- What you have to do:
Every line in the listing below from the one with "Maruti Suzuki records monthly" through the one with "[Ola Electric records" is to be reproduced exactly, both ends included; leave out the rest.

- Dataset excerpts:
+++

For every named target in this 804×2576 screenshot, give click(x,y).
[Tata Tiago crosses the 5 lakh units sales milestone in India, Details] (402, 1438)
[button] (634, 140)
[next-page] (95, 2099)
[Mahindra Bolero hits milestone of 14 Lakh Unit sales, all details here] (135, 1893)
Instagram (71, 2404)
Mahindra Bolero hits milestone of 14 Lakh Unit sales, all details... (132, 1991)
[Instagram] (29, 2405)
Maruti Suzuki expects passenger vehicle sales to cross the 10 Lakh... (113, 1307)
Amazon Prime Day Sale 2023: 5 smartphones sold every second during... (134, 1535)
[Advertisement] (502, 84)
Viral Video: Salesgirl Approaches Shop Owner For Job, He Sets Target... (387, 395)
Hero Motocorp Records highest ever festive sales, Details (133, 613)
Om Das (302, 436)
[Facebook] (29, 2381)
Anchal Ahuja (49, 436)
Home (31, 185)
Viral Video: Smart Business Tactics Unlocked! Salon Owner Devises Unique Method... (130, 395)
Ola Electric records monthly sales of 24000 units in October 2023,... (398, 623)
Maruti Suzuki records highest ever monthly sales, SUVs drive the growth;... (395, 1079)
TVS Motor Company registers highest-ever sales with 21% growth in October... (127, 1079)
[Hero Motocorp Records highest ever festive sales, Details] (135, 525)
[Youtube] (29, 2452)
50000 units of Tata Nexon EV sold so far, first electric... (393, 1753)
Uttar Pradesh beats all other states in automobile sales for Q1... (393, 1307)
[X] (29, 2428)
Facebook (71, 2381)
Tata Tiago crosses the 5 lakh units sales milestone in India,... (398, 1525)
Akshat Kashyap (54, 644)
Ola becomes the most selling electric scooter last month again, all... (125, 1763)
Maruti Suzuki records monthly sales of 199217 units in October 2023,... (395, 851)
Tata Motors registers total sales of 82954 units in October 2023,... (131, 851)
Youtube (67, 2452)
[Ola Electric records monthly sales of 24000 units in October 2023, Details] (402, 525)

+++

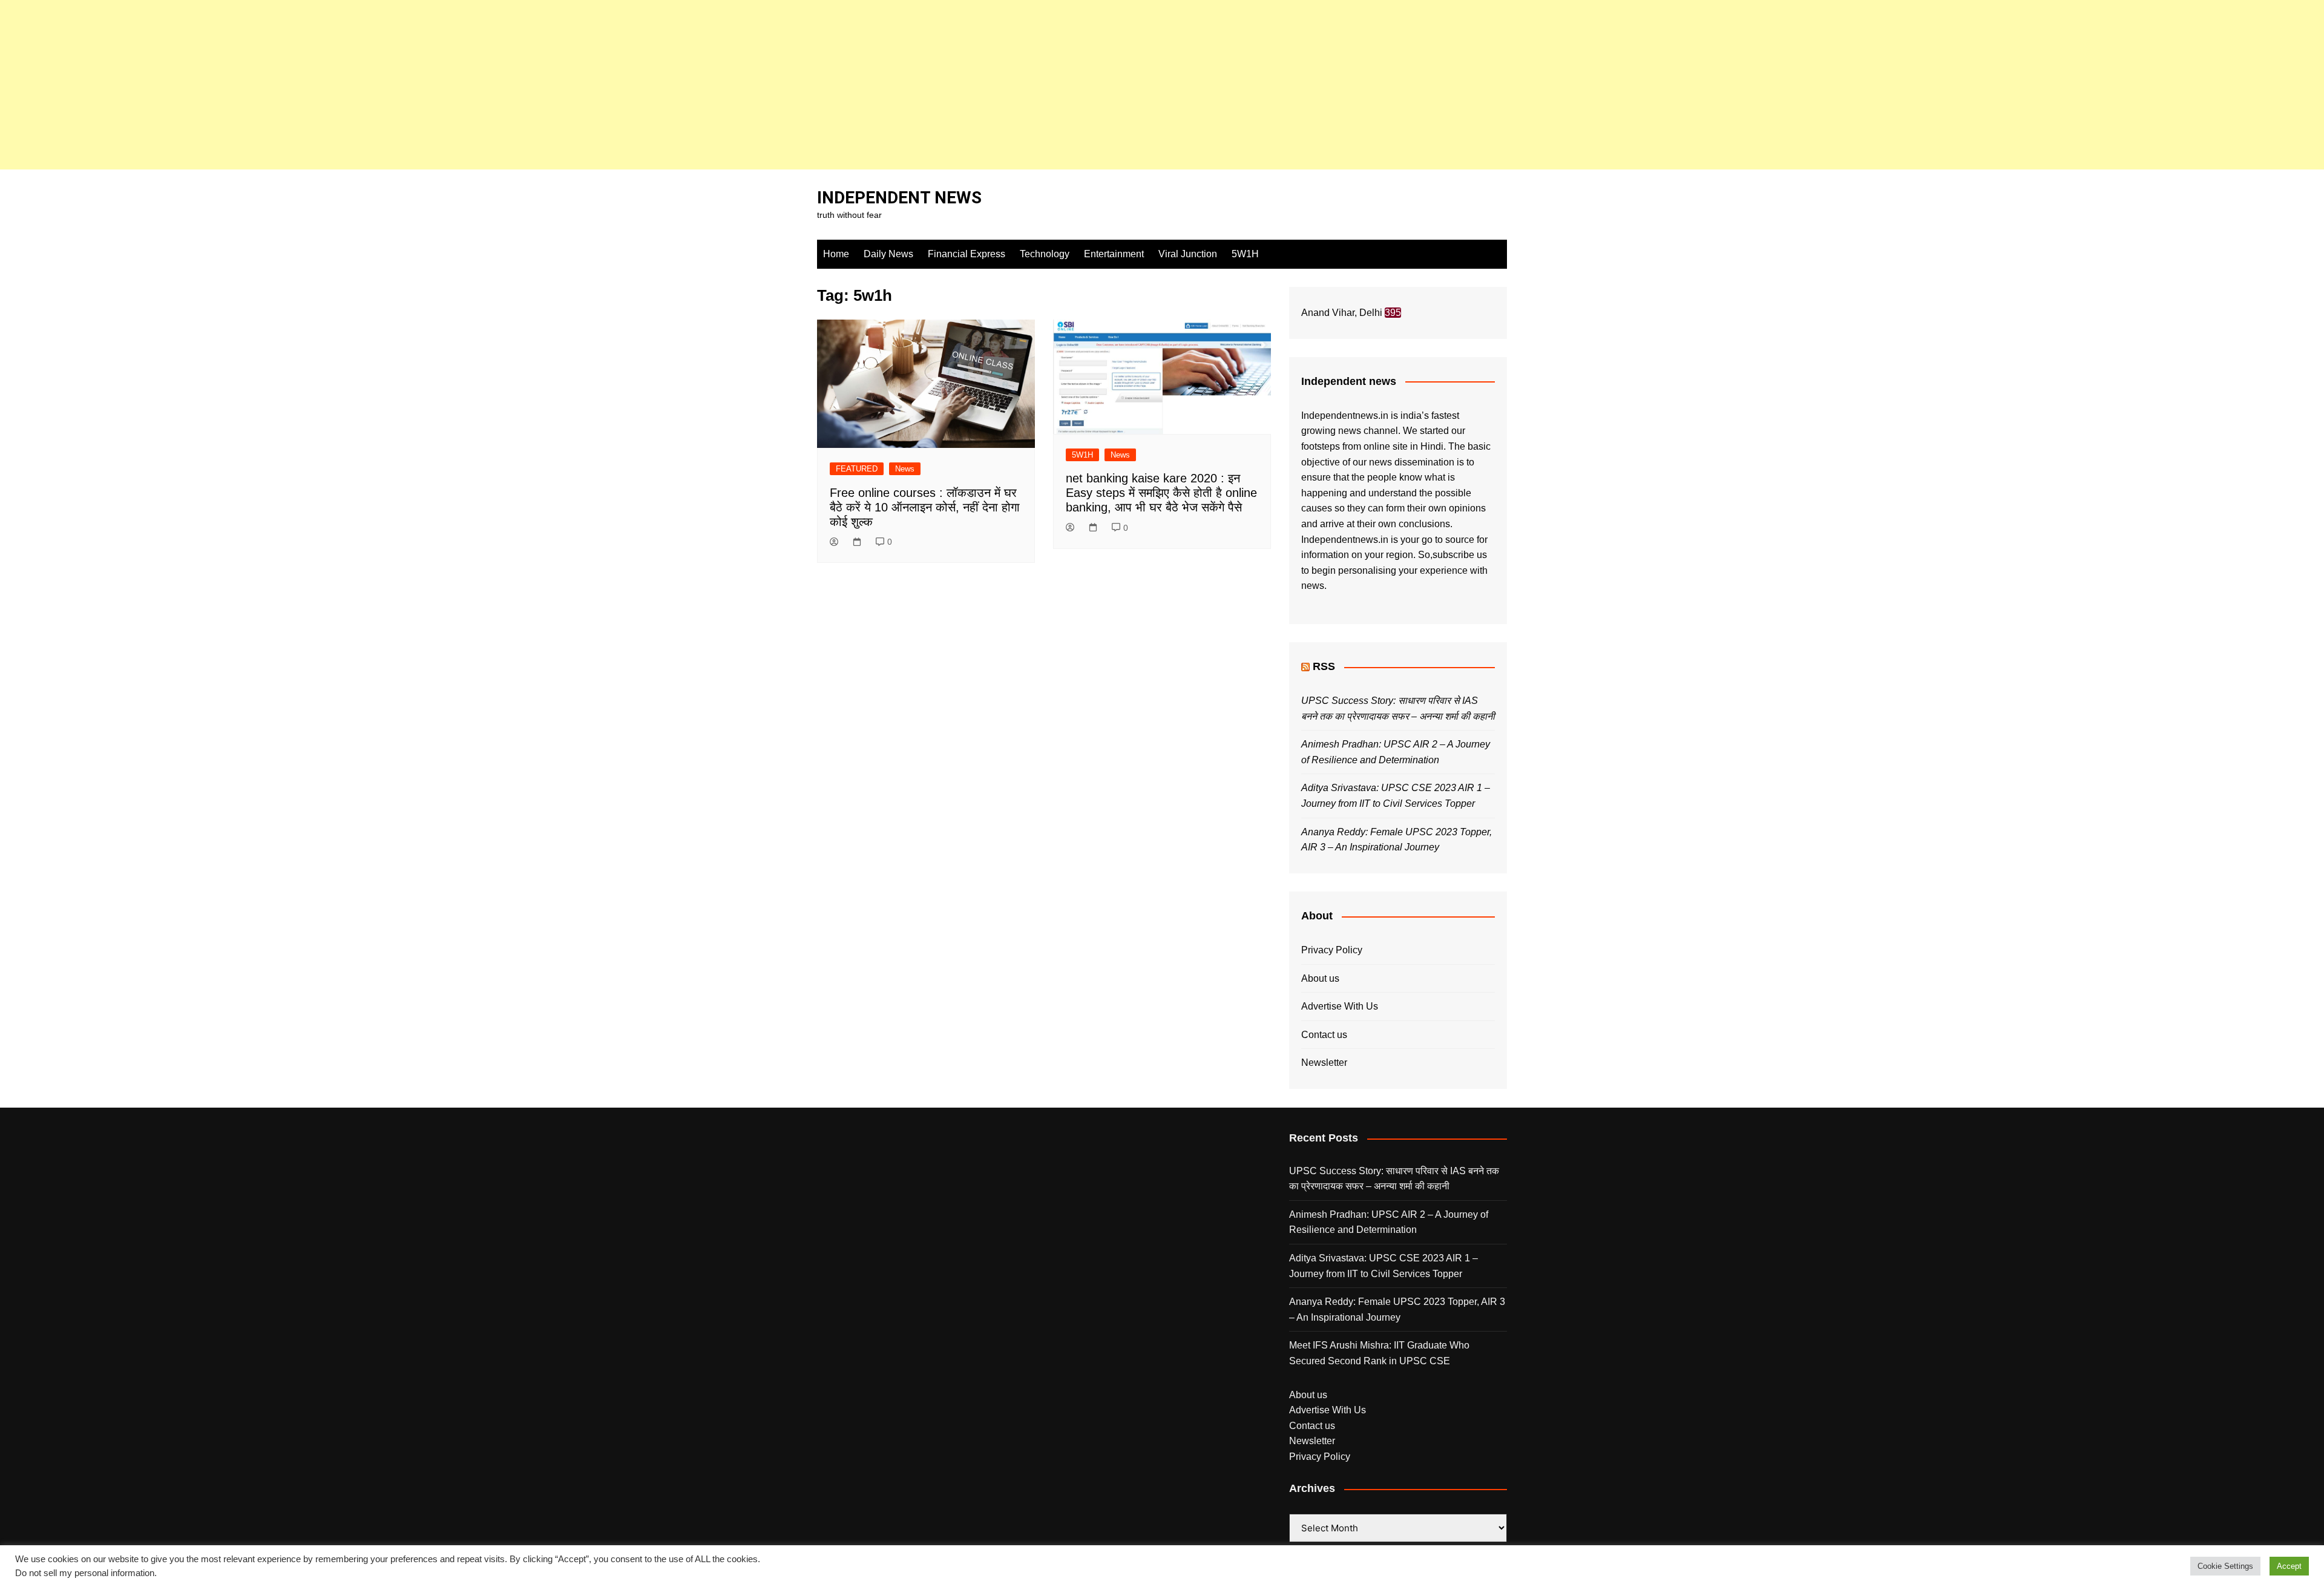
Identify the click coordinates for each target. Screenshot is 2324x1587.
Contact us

+++

- Response box:
Maruti Suzuki records monthly sales of 199217 units in October 2023,... (395, 851)
Tata Motors registers total sales of 82954 units in October 2023,... (131, 851)
Youtube (67, 2452)
[Ola Electric records monthly sales of 24000 units in October 2023, Details] (402, 525)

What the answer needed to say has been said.